Released on Tuesday, the fifth Arab Youth Survey, commissioned by ASDA’A Burson-Marsteller and conducted by international polling firm Penn Schoen Berland (PSB), examines the concerns of 3,000 Arab youth aged between 18 to 24 across 15 countries in the MENA region.
Three out of four Arab youth (or 74 per cent) believe that “our best days are ahead of us.” A clear majority of the 15 countries are optimistic about the future, with Kuwait being the most optimistic at 82 per cent.
“The fifth ASDA’A Burson-Marsteller Arab Youth Survey illustrates that despite the negative media headlines attributed to the region, Arab Youth retain a strong sense of hope for the future and are determined to achieve a better life for themselves and their families,” Joseph Ghossoub, Chairman and CEO of MENACOM Group, said.
Nine out of 10 Arab youth likewise expressed they are “more proud to be an Arab” following the uprisings. Two out of three believe they are “better off” after the Arab Spring and that the recent changes it has sparked will positively impact them and their family.
“The first two findings are very new this year. And the fact that young Arabs look at their future with great amount of optimism, and the fact that they are proud to be an Arab is an outstanding new result that has come this year,” Sunil John, CEO of ASDA’A Burson-Marsteller, told Gulf News.
A third of the Arab youth picked the UAE as their top choice to live in for the second straight year, given 24 countries to choose from including the 15 countries surveyed and nine other prominent countries. The youth also regarded the UAE as a model country for their governments to emulate. John attributes these positive findings to the country’s cosmopolitan outlook, economic resilience, and wise leadership.
His Highness Shaikh Mohammad Bin Rashid Al Maktoum, Vice-President and Prime Minister of the UAE and Ruler of Dubai, seemed happy with the results, as expressed in his Tweeter post: “Pleased to know that the survey also showed that UAE youth, more than others, believe in their country’s ability to complete globally.”
“It is not about showing off. I truly believe we’re still learning and in the early stages.

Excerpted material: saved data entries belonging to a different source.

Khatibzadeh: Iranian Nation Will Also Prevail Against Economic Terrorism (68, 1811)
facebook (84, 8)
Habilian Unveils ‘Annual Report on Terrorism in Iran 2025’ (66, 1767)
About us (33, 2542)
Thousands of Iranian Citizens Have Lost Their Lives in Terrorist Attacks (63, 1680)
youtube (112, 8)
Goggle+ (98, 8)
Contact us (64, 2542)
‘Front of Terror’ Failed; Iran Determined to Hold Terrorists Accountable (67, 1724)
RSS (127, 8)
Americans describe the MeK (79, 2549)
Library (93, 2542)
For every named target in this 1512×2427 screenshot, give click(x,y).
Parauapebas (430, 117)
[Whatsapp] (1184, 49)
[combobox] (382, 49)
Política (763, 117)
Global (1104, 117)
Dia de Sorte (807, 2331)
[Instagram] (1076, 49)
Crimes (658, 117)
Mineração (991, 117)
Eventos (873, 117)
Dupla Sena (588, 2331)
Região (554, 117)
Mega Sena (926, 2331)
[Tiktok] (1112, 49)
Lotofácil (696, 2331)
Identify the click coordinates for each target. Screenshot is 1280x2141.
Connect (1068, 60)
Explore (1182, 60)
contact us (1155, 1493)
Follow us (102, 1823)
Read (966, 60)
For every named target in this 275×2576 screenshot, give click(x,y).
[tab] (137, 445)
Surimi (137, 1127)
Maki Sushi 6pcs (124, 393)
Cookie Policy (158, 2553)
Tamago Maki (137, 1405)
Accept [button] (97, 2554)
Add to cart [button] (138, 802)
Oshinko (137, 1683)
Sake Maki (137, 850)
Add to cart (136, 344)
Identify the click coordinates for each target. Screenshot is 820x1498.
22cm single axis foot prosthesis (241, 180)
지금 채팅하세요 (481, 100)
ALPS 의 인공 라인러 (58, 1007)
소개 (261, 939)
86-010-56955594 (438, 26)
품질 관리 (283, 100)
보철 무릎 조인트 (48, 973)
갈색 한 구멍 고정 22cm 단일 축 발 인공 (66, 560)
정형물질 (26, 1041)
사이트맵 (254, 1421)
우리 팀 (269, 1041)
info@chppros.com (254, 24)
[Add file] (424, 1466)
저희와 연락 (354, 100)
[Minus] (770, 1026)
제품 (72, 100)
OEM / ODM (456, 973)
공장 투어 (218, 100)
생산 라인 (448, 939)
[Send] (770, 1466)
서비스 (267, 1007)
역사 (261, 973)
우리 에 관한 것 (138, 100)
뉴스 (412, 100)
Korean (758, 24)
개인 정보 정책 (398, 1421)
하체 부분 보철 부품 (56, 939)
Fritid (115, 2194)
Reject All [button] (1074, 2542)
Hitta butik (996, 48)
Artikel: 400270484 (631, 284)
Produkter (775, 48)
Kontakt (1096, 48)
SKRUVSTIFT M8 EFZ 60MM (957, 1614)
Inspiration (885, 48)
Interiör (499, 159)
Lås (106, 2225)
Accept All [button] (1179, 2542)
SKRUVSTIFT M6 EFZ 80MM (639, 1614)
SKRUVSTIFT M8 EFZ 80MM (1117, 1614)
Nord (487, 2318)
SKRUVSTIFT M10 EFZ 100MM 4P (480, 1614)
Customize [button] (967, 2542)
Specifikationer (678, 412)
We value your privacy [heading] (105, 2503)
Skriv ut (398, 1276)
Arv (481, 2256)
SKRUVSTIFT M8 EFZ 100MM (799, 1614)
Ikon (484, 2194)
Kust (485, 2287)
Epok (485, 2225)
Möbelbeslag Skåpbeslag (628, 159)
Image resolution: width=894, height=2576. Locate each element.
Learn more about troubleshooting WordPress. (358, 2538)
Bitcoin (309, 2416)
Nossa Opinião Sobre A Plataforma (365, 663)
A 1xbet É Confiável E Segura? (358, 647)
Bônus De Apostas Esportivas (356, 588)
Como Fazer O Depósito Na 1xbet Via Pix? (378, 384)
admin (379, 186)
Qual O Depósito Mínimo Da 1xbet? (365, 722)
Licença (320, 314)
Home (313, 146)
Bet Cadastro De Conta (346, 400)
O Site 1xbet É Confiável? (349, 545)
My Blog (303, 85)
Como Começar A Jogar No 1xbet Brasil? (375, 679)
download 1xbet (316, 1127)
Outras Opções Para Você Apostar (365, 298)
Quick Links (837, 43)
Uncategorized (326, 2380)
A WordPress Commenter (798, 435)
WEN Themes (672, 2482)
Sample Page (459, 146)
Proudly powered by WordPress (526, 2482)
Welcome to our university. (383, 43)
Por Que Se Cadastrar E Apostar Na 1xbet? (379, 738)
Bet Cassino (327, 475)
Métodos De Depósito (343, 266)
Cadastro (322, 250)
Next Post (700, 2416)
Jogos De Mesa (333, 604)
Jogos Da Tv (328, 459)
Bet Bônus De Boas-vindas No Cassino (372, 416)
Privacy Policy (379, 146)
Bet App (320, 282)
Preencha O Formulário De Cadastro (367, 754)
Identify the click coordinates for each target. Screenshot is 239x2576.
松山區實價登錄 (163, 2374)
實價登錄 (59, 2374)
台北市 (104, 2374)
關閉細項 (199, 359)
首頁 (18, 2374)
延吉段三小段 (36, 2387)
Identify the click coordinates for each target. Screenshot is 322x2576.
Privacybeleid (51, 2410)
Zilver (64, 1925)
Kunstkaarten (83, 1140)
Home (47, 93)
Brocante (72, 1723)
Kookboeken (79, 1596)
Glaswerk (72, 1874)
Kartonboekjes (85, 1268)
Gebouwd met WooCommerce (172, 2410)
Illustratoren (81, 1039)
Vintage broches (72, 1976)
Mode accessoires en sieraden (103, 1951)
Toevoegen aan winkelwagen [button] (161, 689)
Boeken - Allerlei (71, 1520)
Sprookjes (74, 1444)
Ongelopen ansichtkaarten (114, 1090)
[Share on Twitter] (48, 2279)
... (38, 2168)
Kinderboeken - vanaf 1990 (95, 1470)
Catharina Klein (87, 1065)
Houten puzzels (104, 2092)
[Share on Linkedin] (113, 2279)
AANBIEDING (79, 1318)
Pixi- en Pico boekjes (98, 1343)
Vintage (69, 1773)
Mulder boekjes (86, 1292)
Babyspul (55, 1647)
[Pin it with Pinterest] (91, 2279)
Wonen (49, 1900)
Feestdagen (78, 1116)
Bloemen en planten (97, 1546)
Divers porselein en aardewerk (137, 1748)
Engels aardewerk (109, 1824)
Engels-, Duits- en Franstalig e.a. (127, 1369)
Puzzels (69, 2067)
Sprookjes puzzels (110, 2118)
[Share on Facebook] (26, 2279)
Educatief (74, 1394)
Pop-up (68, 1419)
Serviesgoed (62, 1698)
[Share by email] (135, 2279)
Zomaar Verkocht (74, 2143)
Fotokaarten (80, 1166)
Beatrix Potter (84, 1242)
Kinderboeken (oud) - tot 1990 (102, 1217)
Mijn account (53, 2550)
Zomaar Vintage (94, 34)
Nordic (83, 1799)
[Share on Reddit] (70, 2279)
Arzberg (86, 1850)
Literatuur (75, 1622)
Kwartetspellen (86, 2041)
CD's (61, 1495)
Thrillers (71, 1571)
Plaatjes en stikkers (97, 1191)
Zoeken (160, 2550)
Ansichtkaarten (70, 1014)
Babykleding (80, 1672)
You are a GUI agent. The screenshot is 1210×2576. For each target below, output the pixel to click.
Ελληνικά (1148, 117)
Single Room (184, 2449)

Our goal is to compete globally in all areas,” read another of Shaikh Mohammad’s tweet regarding the survey.
Outside the Middle East, France is the most favourable country for the Arab Youth, followed by Germany and China.
While the Arab youth are highly optimistic about their future, some recurrent social issues continue to top their priorities such as getting fair pay, owning a home, and living in a democracy.
The region’s disturbingly high youth unemployment rate — at more than 25 per cent — have unsurprisingly affected the concerns of Arab youth. Forty-one per cent of respondents in the Gulf and 46 per cent in non-Gulf countries are “very concerned” about unemployment.
Following global trends, one in four Arabs believe they will be able to buy their own homes in their 30s while a surprising 15 per cent of Arabs believe they will never be able buy their own home.
“Of course the need for jobs, the need for homes, and the need for a good quality of life have been there for the last five years. So we think that those will continue to stay. The Middle East has challenges…I think this is where government and businesses need to work on,” John told Gulf News.
The rising cost of living worries the youth more at 62 per cent as opposed to economic issues, terrorist threats, Arab Spring events, or unemployment.